_Written tasks_
• A. Answer these questions from the passage on getty programs:
(i) What is the term getty probably a contraction of?
(ii) What is the name of the main configuration file for mgetty?
(iii) Instead of the DCD line, what does mgetty listen for to detect an incoming call?
• B. Return the section of the passage on getty programs starting at "For most installations, configuration" and ending at "execute mgetty automatically.", copied word for word.
• C. Resume the passage on getty programs from its final sentence, carrying its explanation forward.
──────── Text extract
It was once very common that a Unix installation involved one server machine and many “dumb” character mode terminals or dial-up modems. Today that sort of installation is less common, which is good news for many people interested in operating this way, because the “dumb” terminals are now very cheap to acquire. Dial-up modem configurations are no less common, but these days they would probably be used to support a SLIP or PPP login (discussed in Chapter 7 and Chapter 8 ) than to be used for a simple login. Nevertheless, each of these configurations can make use of a simple program called a getty program.
The term getty is probably a contraction of “get tty.” A getty program opens a serial device, configures it appropriately, optionally configures a modem, and waits for a connection to be made. An active connection on a serial device is usually indicated by the Data Carrier Detect (DCD) pin on the serial device being raised. When a connection is detected, the getty program issues a login: prompt, and then invokes the login program to handle the actual system login. Each of the virtual terminals (e.g., /dev/tty1) in Linux has a getty running against it.
There are a number of different getty implementations, each designed to suit some configurations better than others. The getty that we'll describe here is called mgetty. It is quite popular because it has all sorts of features that make it especially modem-friendly, including support for automatic fax programs and voice modems. We'll concentrate on configuring mgetty to answer conventional data calls and leave the rest for you to explore at your convenience.
The mgetty daemon is available in source form from ftp://alpha.greenie.net/pub/mgetty/source/, and is available in just about all Linux distributions in prepackaged form. The mgetty daemon differs from most other getty implementations in that it has been designed specifically for Hayes-compatible modems. It still supports direct terminal connections, but is best suited for dialup applications. Rather than using the DCD line to detect an incoming call, it listens for the RING message generated by modern modems when they detect an incoming call and are not configured for auto-answer.
The main executable program is called /usr/sbin/mgetty, and its main configuration file is called /etc/mgetty/mgetty.config. There are a number of other binary programs and configuration files that cover other mgetty features.
For most installations, configuration is a matter of editing the /etc/mgetty/ mgetty.config file and adding appropriate entries to the /etc/inittab file to execute mgetty automatically.
Example 4-6 shows a very simple mgetty configuration file. This example configures two serial devices. The first, /dev/ttyS0, supports a Hayes-compatible modem at 38,400 bps. The second, /dev/ttyS0, supports a directly connected VT100 terminal at 19,200 bps.
Example 4-6. Sample /etc/mgetty/mgetty.config File
# # mgetty configuration file # # this is a sample configuration file, see mgetty.info for details # # comment lines start with a "#", empty lines are ignored # # ----- global section ----- # # In this section, you put the global defaults, per-port stuff is below # # access the modem(s) with 38400 bps speed 38400 # # set the global debug level to "4" (default from policy.h) debug 4 # # ----- port specific section ----- # # Here you can put things that are valid only for one line, not the others # # # Hayes modem connected to ttyS0: don't do fax, less logging # port ttyS0 debug 3 data-only y # # direct connection of a VT100 terminal which doesn't like DTR drops # port ttyS1 direct y speed 19200 toggle-dtr n #
The configuration file supports global and port-specific options. In our example we used a global option to set the speed to 38,400 bps. This value is inherited by the ttyS0 port. Ports we apply mgetty to use this speed setting unless it is overwritten by a port-specific speed setting, as we have done in the ttyS1 configuration.
────────────────
──────── Data lines
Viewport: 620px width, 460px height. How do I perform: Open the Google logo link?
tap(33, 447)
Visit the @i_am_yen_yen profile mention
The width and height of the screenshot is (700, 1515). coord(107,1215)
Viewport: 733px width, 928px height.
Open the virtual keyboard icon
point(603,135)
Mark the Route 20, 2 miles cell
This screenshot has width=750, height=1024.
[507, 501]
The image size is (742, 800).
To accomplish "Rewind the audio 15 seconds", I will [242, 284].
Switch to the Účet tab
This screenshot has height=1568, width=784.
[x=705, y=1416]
────────────────
_Task-by-task results_
• A.
(i) "Get tty."
(ii) /etc/mgetty/mgetty.config
(iii) The RING message that modern modems generate when they detect an incoming call and are not configured for auto-answer.

• B.
For most installations, configuration is a matter of editing the /etc/mgetty/ mgetty.config file and adding appropriate entries to the /etc/inittab file to execute mgetty automatically.

• C.
The debug keyword controls the verbosity of mgetty logging. The data-only keyword in the ttyS0 configuration causes mgetty to ignore any modem fax features, to operate just as a data modem. The direct keyword in the ttyS1 configuration instructs mgetty not to attempt any modem initialization on the port. Finally, the toggle-dtr keyword instructs mgetty not to attempt to hang up the line by dropping the DTR (Data Terminal Ready) pin on the serial interface; some terminals don't like this to happen.
You can also choose to leave the mgetty.config file empty and use command-line arguments to specify most of the same parameters. The documentation accompanying the application includes a complete description of the mgetty configuration file parameters and command-line arguments. See the following example.
We need to add two entries to the /etc/inittab file to activate this configuration. The inittab file is the configuration file of the Unix System V init command. The init command is responsible for system initialization; it provides a means of automatically executing programs at boot time and re-executing them when they terminate. This is ideal for the goals of running a getty program.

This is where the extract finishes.